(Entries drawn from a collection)
____________________

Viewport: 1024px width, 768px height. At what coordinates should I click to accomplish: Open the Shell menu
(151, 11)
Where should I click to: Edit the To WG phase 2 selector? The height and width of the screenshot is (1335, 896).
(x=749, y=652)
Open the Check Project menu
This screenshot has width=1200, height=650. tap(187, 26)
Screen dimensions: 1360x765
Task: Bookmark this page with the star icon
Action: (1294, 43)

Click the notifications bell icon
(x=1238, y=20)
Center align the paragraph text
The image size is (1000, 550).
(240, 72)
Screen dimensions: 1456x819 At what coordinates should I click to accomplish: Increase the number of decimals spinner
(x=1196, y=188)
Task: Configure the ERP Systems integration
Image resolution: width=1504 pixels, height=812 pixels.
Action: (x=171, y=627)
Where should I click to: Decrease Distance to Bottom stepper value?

____________________

*What is expected*
Return word for word the items starting at the first line and ending at the line that contains "(x=749, y=652)", including both of those lines.

*Problem solution*
Viewport: 1024px width, 768px height. At what coordinates should I click to accomplish: Open the Shell menu
(151, 11)
Where should I click to: Edit the To WG phase 2 selector? The height and width of the screenshot is (1335, 896).
(x=749, y=652)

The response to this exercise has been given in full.